If I recall gen 1 is passenger side about where under the rear seat would be by the frame frail. Could be totally off. It’s been a very long time since I’ve looked it up


----------



## Detrious (Jul 5, 2017)

Yea that's about where it is, it's mounted to the fuel tank right by the right rear tire/under the rear seat. The bracket it mounts to it plastic and very flimsy, which is probably why so many people have trouble as it likes to pop out of this bracket when you try and remove the cap. I don't think there is enough space to swap it with for one of those spin on style water separators, plus there is a sensor and I believe fuel heater built into the housing.

When I do my fuel filter I end up wedging a small piece of a 2x4 between the housing and the body beside it. It holds it well enough for me to break the cap loose.


----------



## Barry Allen (Apr 18, 2018)

Detrious said:


> I don't think there is enough space to swap it with for one of those spin on style water separators, plus there is a sensor and I believe fuel heater built into the housing.


In the Gen2 there is not enough room for a big CAT filter, otherwise it's what I'd use. I could live without a fuel heater by just running good winter blend fuel.


----------



## Evocube (Jan 30, 2019)

Detrious said:


> Yea that's about where it is, it's mounted to the fuel tank right by the right rear tire/under the rear seat. The bracket it mounts to it plastic and very flimsy, which is probably why so many people have trouble as it likes to pop out of this bracket when you try and remove the cap. I don't think there is enough space to swap it with for one of those spin on style water separators, plus there is a sensor and I believe fuel heater built into the housing.
> 
> When I do my fuel filter I end up wedging a small piece of a 2x4 between the housing and the body beside it. It holds it well enough for me to break the cap loose.


I was trying to figure out how to wedge something in there but have not figured out where to wedge it yet... Do you go in from the side? I am just afraid of breaking the mounting plate off then I would be SOL. Plus I was trying to remove the whole housing but cannot figure out how to get it out since it appears there is some kind of clip holding it on...
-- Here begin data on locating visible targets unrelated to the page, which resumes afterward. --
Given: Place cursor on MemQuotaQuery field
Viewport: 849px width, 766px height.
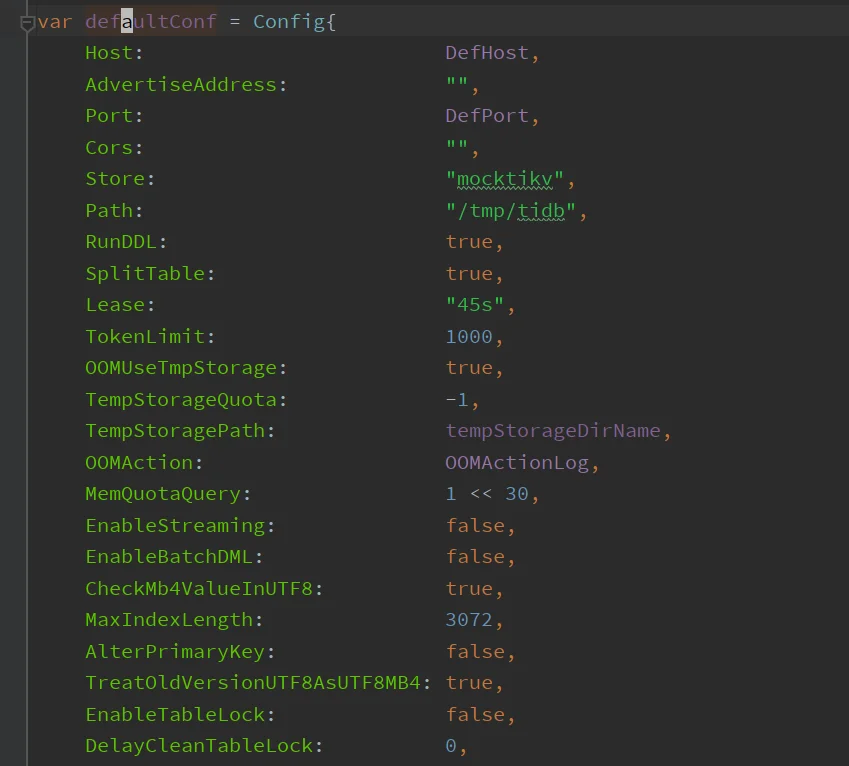Looking at the screenshot, I should pyautogui.click(x=163, y=494).
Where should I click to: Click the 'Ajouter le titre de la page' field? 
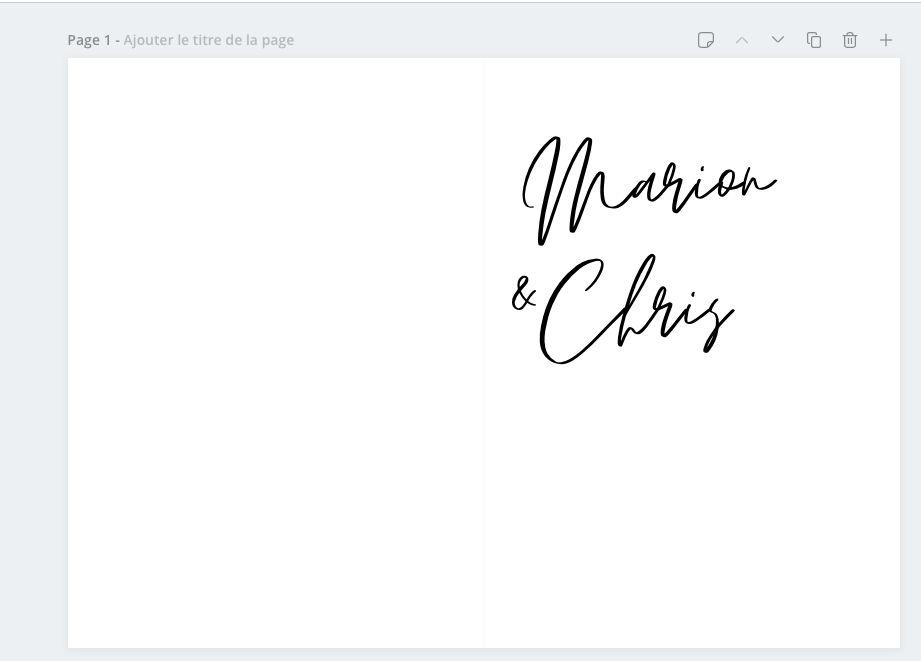coord(209,40)
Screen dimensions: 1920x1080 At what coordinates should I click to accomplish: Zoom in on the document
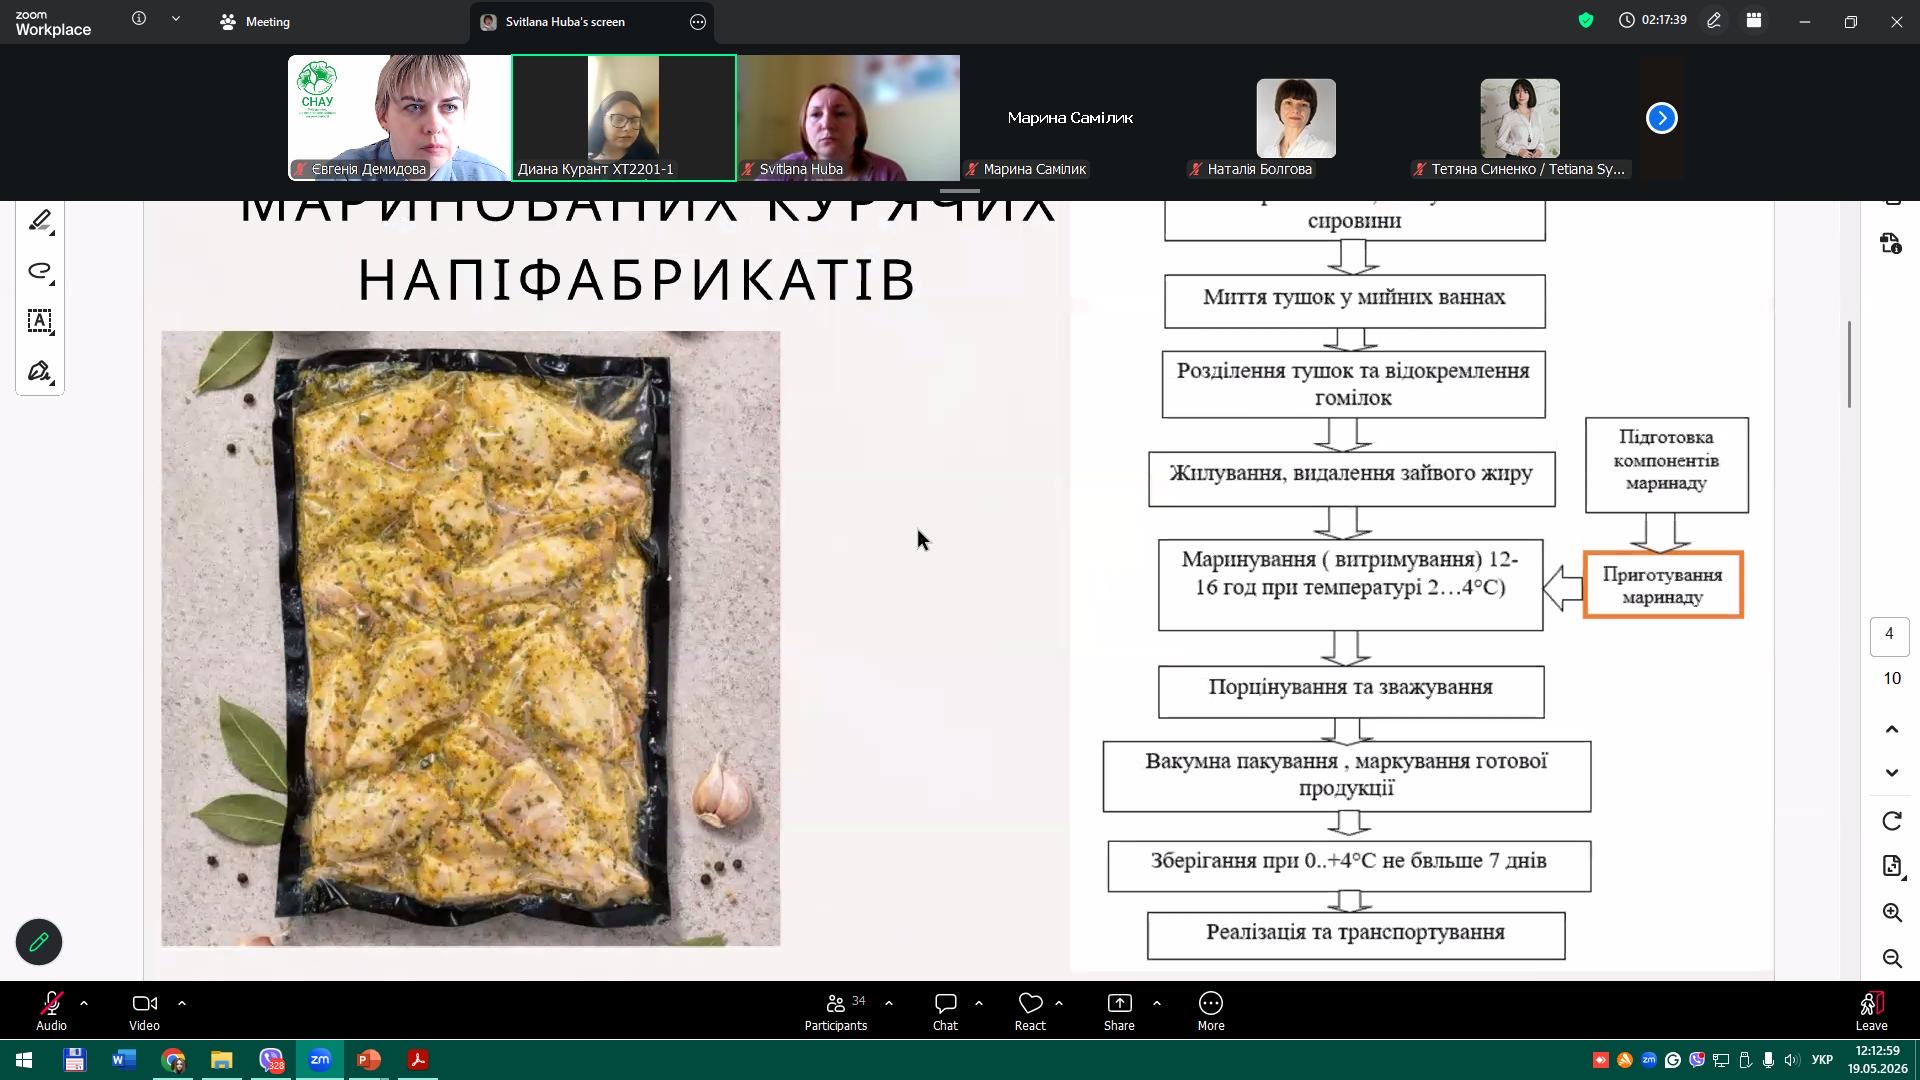(1892, 913)
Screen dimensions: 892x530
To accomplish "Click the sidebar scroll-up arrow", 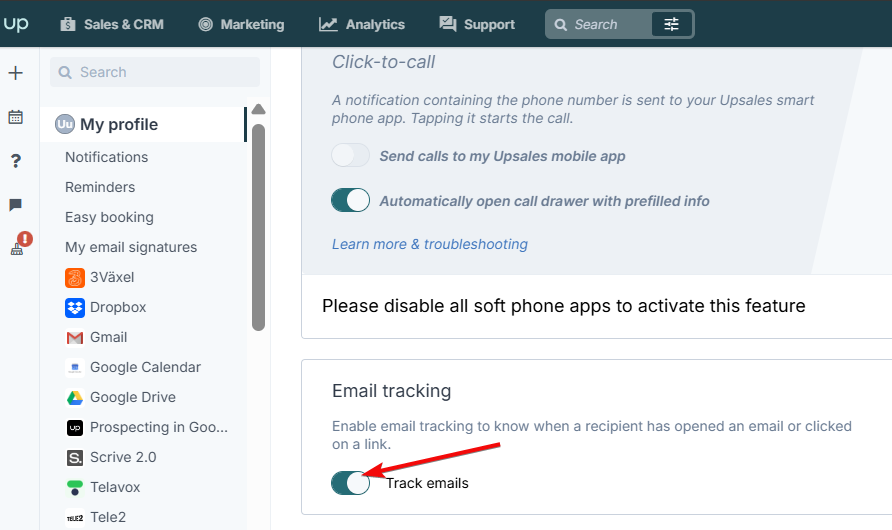I will click(x=258, y=109).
Honestly I am getting all sorts of frustrated with it but don't want to break it, so I stepped away LOL.


----------



## Detrious (Jul 5, 2017)

I'm trying to find a decent picture of the housing online since I'm not near the car right now to take one but I'm coming up short.

So if you are looking at it I wedge the piece of wood on the side 180° opposite of the crappy white plastic mounting bracket. So it would look like fuel tank/bracket>filter module>wood>car body. There's just enough space between the module and the body to fit a piece of wood. You might need to move a wiring harness or something out of the way to put it in there. Also make sure that crappy bracket is back in before you do it, you just gotta push the module up some then slide it back in. That will give you the room you need


----------



## BDCCruze (Jul 12, 2017)

I've not looked too closely but it looks like the housing for the Gen 1 is plastic (yes the lid is, but I mean the part the bolts to the unibody). Considering plastic gets brittle and breaks, using that material for a difficult to remove maintenance item almost falls to the level of incompetence.


----------



## Boathook36 (Apr 4, 2021)

I found an aluminum filter housing sold with log splitter accessories at Tractor Supply that has a spin on filter compatible with the same fuel filter as my 1995 GMC Topkick with 366 V8. Standard pipe thread for brass hose barbs. Its nearly identical as the Topkick factory version except half the cost. I dont like the CAT version since my 1996 Cat diesel powered Topkick came with a fully clogged filter housing that had to be bypassed. The CAT filters are also usually too big, but this is pretty small. It would fit with basic plumbing. Thats my plan once my plastic junk gives out.


----------